Look for "Select" in the records and copy every line that has it.

Collected data entries
*****
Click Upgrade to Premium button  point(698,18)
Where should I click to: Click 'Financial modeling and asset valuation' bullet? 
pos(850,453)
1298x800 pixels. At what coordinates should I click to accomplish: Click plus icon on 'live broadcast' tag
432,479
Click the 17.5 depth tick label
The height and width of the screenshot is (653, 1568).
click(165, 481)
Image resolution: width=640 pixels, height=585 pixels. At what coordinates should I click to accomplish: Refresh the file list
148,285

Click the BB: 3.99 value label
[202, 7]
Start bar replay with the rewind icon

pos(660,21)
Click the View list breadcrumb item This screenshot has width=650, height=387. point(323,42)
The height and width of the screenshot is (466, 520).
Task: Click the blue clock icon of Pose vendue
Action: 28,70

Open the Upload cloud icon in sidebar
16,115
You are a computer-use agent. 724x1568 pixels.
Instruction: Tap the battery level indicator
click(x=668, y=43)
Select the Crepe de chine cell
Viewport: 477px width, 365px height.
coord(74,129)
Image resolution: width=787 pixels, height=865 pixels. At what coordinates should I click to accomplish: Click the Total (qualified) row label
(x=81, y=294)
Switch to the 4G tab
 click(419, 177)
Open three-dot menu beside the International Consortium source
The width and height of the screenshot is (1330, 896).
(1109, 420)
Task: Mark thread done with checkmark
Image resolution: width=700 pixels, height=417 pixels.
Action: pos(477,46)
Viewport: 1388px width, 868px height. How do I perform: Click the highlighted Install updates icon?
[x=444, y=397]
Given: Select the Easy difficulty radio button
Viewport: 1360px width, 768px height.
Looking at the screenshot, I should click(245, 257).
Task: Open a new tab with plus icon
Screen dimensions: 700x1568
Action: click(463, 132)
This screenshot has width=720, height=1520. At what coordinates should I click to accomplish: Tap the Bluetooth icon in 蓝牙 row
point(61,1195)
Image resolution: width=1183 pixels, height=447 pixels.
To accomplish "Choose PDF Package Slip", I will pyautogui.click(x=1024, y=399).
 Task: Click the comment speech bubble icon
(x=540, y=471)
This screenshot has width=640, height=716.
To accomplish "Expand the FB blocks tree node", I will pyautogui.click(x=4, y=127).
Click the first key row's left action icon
*****
Answer section:
Select the Crepe de chine cell
Given: Select the Easy difficulty radio button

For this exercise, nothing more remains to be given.